「………………」
 苦しげに眠っているナナを、ナミエはただただ見つめる。
「—————ナナ」
 その視線は、どこか愛しげで、苦しげで。その表情を見ているだけで、判ってしまう事もある。
 ダメだ………判ってなんかやらない。
 リツは足をじたじたとさせると、
「ナナさんに近付くな!」
 そう、怒鳴ろうとしたが、喉が塞がれた様で、声が思ったようにでない。
「—————起きて」
 顔を口付けするぐらい近付くと、ナミエはそっと囁いた。
「……………ナナ」
 その声に、導かれた様に、ナナはそっと目を開いた。
—————これは、夢?
 ぼやけた視界に、『彼女』が微笑んでいて。それが、余りにも、リアルだったから。
「………ナミ、エ?」
「—————久し振りね」
 その答えに、ナナは本当に覚醒する。こんな受け答え、夢なんかじゃない。
 ナナはがばっと起きあがった。そして、腕組みをしながら自分を見下ろしている彼女を、呆然と見上げる。
「………ナミエ」
 これは、夢………?
「夢、なんかじゃないよ」
 あたしは、今、ナナの目の前にいる。
 心が、震えた。同時に、身体も震えが来る。

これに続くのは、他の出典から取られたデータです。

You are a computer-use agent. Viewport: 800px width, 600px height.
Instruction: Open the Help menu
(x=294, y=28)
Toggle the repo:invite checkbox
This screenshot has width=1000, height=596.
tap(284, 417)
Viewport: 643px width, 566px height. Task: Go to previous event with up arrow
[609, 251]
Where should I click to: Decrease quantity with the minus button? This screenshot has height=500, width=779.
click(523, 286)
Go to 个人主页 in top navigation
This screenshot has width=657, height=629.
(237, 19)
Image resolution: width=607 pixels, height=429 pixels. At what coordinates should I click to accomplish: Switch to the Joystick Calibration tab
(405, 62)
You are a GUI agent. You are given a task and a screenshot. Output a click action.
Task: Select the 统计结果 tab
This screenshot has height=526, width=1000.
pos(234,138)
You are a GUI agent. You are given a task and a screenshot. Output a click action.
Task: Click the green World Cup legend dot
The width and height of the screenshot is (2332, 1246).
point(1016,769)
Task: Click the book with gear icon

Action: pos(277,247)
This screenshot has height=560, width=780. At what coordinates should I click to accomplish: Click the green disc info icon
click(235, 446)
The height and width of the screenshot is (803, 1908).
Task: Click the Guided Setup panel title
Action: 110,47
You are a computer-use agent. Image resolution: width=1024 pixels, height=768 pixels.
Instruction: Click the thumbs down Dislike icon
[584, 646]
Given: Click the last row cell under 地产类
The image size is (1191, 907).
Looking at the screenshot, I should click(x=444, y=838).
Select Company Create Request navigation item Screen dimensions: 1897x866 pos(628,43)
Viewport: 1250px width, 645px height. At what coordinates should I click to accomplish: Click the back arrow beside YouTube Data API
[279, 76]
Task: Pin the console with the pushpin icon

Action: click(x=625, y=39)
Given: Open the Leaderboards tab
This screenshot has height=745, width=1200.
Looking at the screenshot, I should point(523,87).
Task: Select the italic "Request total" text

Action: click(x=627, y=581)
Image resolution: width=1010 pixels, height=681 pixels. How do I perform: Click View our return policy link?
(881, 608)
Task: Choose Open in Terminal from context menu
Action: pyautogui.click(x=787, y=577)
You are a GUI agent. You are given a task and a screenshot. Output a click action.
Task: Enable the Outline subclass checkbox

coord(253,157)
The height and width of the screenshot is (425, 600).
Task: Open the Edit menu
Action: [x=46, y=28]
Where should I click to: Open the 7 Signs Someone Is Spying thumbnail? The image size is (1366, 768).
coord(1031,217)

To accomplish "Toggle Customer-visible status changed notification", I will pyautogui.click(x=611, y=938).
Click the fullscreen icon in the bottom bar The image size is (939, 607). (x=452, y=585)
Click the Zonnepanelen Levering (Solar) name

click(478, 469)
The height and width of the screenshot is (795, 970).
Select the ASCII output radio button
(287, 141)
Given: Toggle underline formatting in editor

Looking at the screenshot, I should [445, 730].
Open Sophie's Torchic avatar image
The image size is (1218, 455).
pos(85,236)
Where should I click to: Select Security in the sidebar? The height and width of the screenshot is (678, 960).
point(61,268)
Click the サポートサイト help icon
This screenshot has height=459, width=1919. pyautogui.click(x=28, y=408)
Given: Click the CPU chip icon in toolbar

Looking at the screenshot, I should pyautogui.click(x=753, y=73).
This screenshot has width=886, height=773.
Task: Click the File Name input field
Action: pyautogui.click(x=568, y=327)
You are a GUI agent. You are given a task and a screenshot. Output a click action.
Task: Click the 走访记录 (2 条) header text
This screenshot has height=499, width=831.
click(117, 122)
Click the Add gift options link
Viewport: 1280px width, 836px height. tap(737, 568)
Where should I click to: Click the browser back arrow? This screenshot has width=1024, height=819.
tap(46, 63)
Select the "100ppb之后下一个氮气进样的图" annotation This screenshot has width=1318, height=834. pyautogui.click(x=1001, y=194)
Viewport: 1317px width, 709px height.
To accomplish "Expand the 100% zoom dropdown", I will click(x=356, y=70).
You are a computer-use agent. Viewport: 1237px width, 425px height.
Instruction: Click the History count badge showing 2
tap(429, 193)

押さえようとしても、押さえきれない、それ。
「嘘………」
「嘘なんかじゃ、ないよ」
 あたしだよ、ナナ。
 そう囁くと、ナミエはそっとナナの頬に指を伸ばした。温もりが、頬に伝わる。
「………泣かないでよ」
「—————泣いてなんか、ない!」
 ぼろぼろと溢れる涙を拭おうともせずに、ナナは怒鳴った。その頬に、ナミエは指を伸ばす。
「泣いてるじゃない」
 そう囁くと、頬に唇を当てて、それを拭う。
 触れられたら………どうしようもなくなった。全身の血が、心臓に集まっているかのように、鼓動が早い。
「バカ………」
 泣かせてるのは、誰だか判らないの?
「うん………」
 知ってる。
 頷きながら、ナミエは軽く笑む。そして、ナナの頭をきゅっと抱き寄せた。
「………………」
 ナナは、その腰をきゅっと引き寄せ、抱きしめた。そして、安堵したように息をつく。
「—————ナミエ」
 もう二度と、呼ばないと決めた名前。封印がほどけた様に、すんなりと口にでる。
「うん………」
 そう呼ばれた相手は、どこか悲しげに頷いたのだけれども。その表情は、ナナには見えなかった。


 —————畜生。
 あんな光景見せられたら、勝ち目ないって判るんじゃんか!
 ぼんやりとリツは思う。
 判って、いたのだ。彼女が、囚われている事に。だけども、それでも良かったんだ。
「それでも………あたしは………」
 ナナさんが、欲しかったんだ。
 身体を動かせないまま、リツはぼろぼろと泣いていた。ただ、泣くしかなかった。